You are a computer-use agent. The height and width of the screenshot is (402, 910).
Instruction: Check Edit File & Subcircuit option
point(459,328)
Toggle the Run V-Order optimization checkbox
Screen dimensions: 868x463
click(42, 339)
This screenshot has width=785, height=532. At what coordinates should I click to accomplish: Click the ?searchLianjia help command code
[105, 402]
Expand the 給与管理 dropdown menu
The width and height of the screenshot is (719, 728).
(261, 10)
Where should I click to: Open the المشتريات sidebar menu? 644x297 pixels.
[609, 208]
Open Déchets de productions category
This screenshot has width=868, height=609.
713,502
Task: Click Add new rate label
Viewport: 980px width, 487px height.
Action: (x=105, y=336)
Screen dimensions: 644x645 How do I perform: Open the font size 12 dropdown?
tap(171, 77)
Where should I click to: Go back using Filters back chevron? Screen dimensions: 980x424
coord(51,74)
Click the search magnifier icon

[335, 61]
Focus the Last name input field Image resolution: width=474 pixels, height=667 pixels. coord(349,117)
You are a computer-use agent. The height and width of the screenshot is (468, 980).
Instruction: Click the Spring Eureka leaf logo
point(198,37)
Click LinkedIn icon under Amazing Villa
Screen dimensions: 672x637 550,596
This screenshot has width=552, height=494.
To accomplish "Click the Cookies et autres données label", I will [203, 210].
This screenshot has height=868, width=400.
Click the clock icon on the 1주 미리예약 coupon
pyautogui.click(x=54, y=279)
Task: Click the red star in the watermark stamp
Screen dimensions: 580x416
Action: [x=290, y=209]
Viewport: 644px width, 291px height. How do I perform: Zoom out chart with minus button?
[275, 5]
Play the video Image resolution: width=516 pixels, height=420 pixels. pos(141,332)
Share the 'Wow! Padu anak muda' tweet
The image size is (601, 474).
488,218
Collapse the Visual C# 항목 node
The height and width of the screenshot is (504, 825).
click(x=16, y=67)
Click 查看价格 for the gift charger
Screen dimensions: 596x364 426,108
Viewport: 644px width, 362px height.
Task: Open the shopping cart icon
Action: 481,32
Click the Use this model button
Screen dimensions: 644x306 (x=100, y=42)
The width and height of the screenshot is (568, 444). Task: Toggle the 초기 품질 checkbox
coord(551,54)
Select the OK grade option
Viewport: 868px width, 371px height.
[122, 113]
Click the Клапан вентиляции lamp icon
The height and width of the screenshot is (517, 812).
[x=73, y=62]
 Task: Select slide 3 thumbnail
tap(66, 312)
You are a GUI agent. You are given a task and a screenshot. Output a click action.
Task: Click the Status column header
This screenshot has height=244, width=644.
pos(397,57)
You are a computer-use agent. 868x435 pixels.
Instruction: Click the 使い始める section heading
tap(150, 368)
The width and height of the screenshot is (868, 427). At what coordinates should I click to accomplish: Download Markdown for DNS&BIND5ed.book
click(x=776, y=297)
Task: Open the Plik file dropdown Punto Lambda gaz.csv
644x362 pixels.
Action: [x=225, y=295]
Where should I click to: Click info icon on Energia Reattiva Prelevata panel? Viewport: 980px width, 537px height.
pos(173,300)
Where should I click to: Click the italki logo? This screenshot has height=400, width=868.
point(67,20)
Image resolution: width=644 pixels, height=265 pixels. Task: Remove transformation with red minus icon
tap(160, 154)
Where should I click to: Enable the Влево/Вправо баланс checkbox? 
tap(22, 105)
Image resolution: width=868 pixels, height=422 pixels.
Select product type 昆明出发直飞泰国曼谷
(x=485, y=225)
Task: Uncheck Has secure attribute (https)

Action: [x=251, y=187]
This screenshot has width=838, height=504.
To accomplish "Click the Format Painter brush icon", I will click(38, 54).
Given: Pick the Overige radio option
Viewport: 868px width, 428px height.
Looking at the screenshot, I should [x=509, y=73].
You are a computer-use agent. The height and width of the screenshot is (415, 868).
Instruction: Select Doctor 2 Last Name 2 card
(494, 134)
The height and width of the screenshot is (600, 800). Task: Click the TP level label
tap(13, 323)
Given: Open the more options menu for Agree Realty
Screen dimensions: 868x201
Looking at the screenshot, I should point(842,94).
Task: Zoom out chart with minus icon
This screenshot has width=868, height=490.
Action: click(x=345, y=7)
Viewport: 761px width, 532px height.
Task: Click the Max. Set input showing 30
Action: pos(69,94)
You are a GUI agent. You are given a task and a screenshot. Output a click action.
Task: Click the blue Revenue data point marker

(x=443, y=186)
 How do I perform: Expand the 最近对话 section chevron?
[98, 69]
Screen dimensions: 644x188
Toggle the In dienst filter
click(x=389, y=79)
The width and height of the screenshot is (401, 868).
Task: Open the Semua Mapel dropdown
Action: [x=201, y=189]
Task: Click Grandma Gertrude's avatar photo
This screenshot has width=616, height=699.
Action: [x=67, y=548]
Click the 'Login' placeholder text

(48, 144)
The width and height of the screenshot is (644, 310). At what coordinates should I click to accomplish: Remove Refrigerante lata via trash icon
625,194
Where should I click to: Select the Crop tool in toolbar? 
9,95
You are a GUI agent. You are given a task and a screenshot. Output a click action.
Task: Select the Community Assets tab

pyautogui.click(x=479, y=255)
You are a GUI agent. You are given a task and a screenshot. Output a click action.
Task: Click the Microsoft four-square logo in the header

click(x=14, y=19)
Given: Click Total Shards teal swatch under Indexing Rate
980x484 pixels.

____

Give the number of lines in the listing that contain the word "will", leaving out all other words.

THE COMPLETED TASK
2